La fidélité : qualité de quelqu’un qui est constant dans ses sentiments, ses affections, ses habitudes ou qualité de quelqu’un qui ne manque pas à une promesse, qui ne trahit pas un serment.

La confidentialité : maintien du secret de l’information.

L’intégrité et l’honnêteté : droiture et franchise.

La bienveillance : disposition d’esprit inclinant à la compréhension, à l’indulgence envers autrui.

La disponibilité : fait pour quelqu’un d’être libre pour telle ou telle activité.

D’après [2] et les dictionnaires Larousse et Le Robert.

Encadré 2
FACTEURS INFLUENÇANT L’ÉVALUATION D’UNE SITUATION PAR UN ANIMAL

- La soudaineté de sa survenue.

- Son caractère familier, qui renvoie à la mémoire.
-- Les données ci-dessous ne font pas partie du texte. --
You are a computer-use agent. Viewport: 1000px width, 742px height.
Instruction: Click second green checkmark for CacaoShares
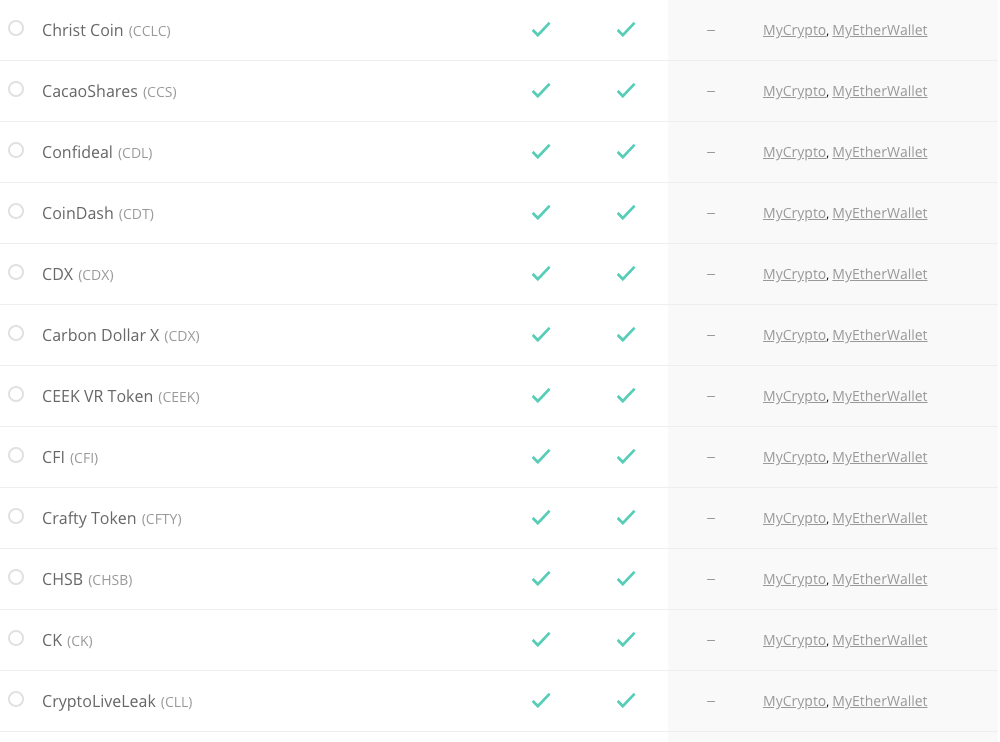tap(626, 91)
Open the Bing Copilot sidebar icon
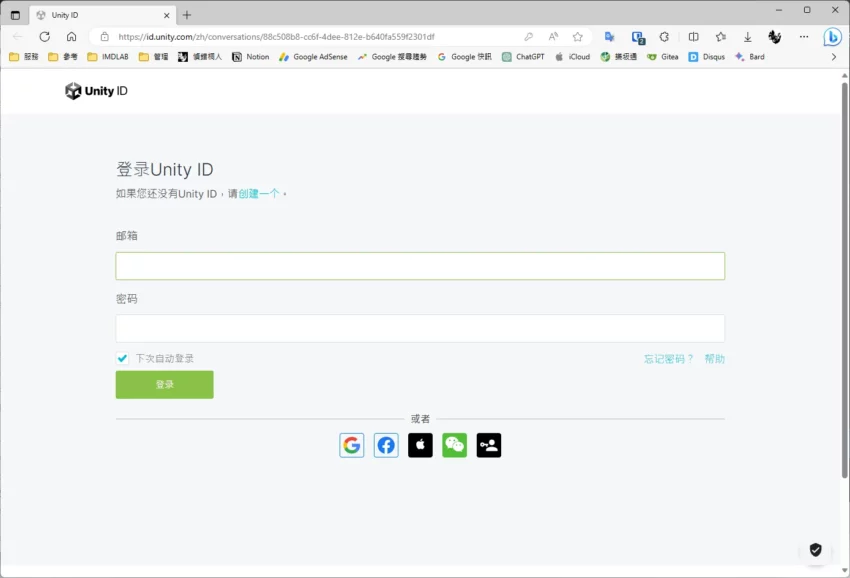850x578 pixels. (x=832, y=37)
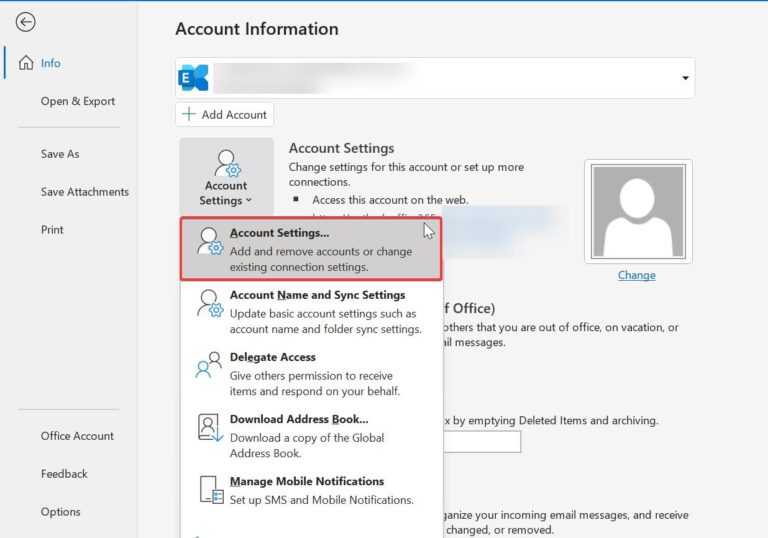This screenshot has height=538, width=768.
Task: Click the Manage Mobile Notifications phone icon
Action: tap(210, 490)
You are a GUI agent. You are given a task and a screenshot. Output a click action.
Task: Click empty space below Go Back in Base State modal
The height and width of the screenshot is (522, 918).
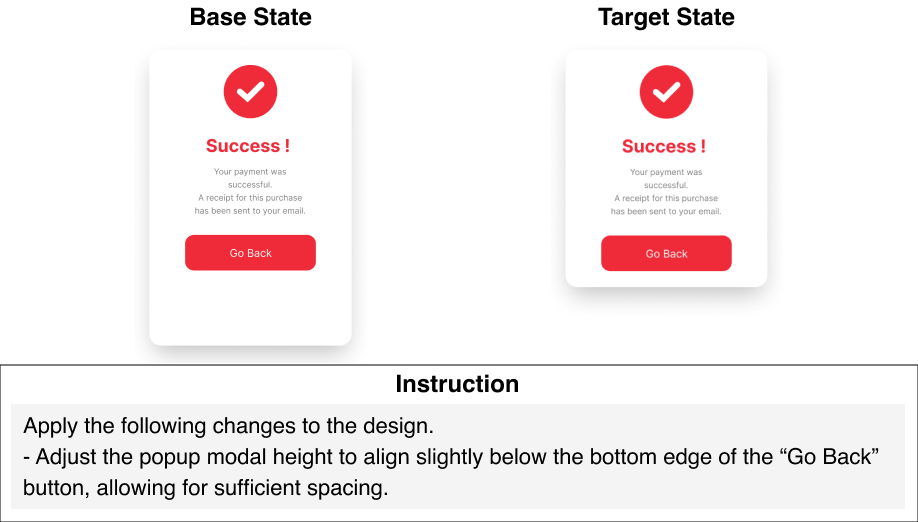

- Sa prévisibilité, en lien avec la familiarité et la soudaineté.

- La valence positive ou négative, influencée par le stress.

- Les attentes de l’animal.

- L’agentivité animale (capacité à agir sur l’environnement de manière consciente et intentionnelle).

D’après [5].

Points clés

• La relation qui s’instaure lors d’une visite d’élevage doit être tripartite, entre le vétérinaire, l’éleveur et l’animal.
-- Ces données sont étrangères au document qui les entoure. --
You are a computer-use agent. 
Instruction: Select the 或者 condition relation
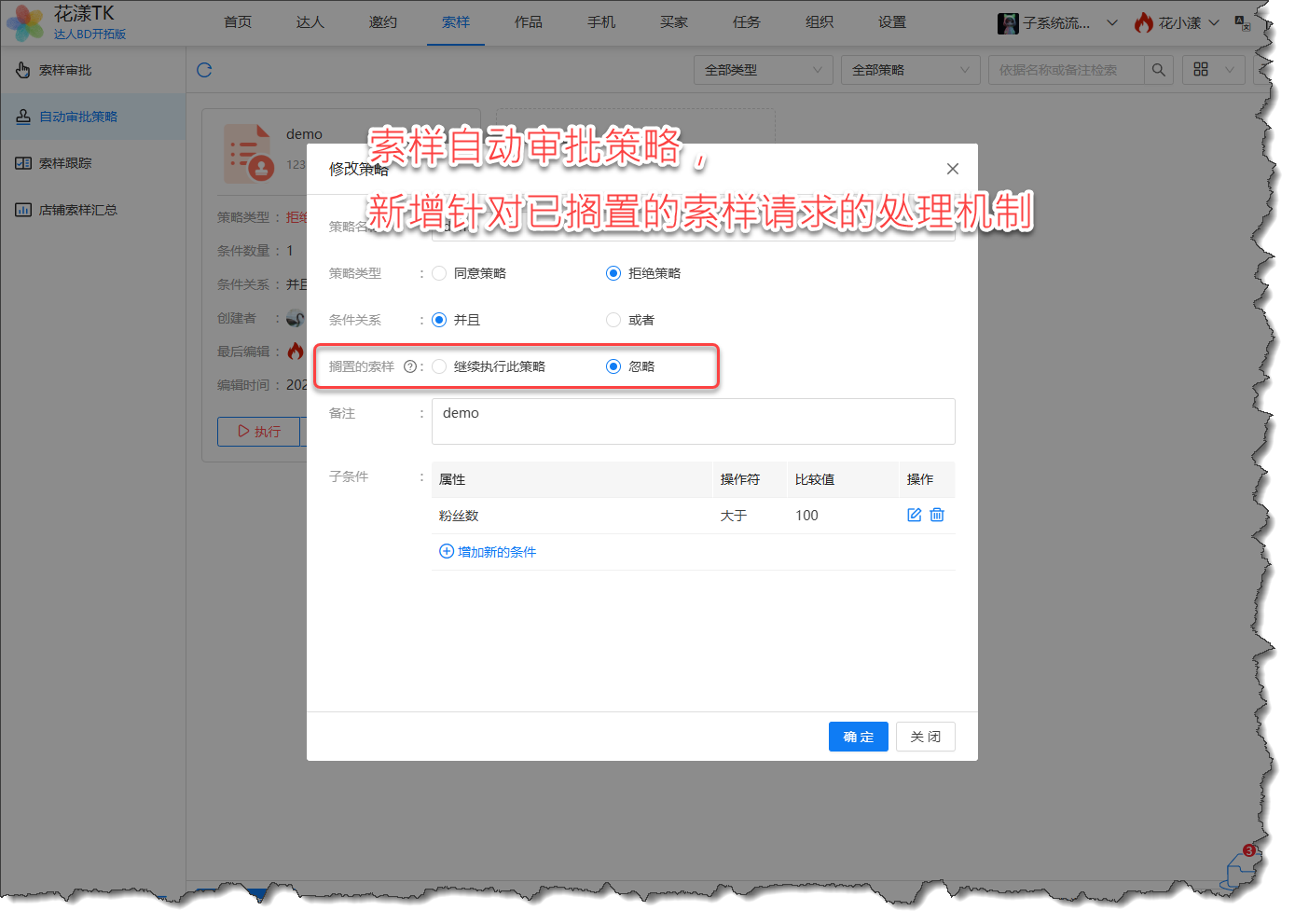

• Une relation de confiance doit être établie avec l’éleveur, ainsi qu’une reconnaissance mutuelle des compétences et des efforts de chacun.

• Prendre en compte les émotions et la mémoire des animaux permet de multiplier les interactions positives pour limiter leur stress.

• De bonnes relations améliorent la coopération de l’animal, l’efficacité du travail et la sécurité de tous.

CONCLUSION

Ainsi, lors d’une visite, surtout si elle doit être longue, la première étape consiste à améliorer la communication avec l’éleveur pour une bonne organisation du chantier. Ceci induira, de part et d’autre, un sentiment de sécurité. De plus, provoquer des interactions positives pour améliorer la relation entre deux individus est la clé, qu’ils s’agissent d’humains ou d’animaux. L’établissement d’une confiance réciproque, avec des actions souvent à plus long terme, rendra l’accomplissement de cette mission beaucoup plus sereine. Pour aller plus loin sur l’amélioration des relations entre les vétérinaires et les éleveurs, des formations existent.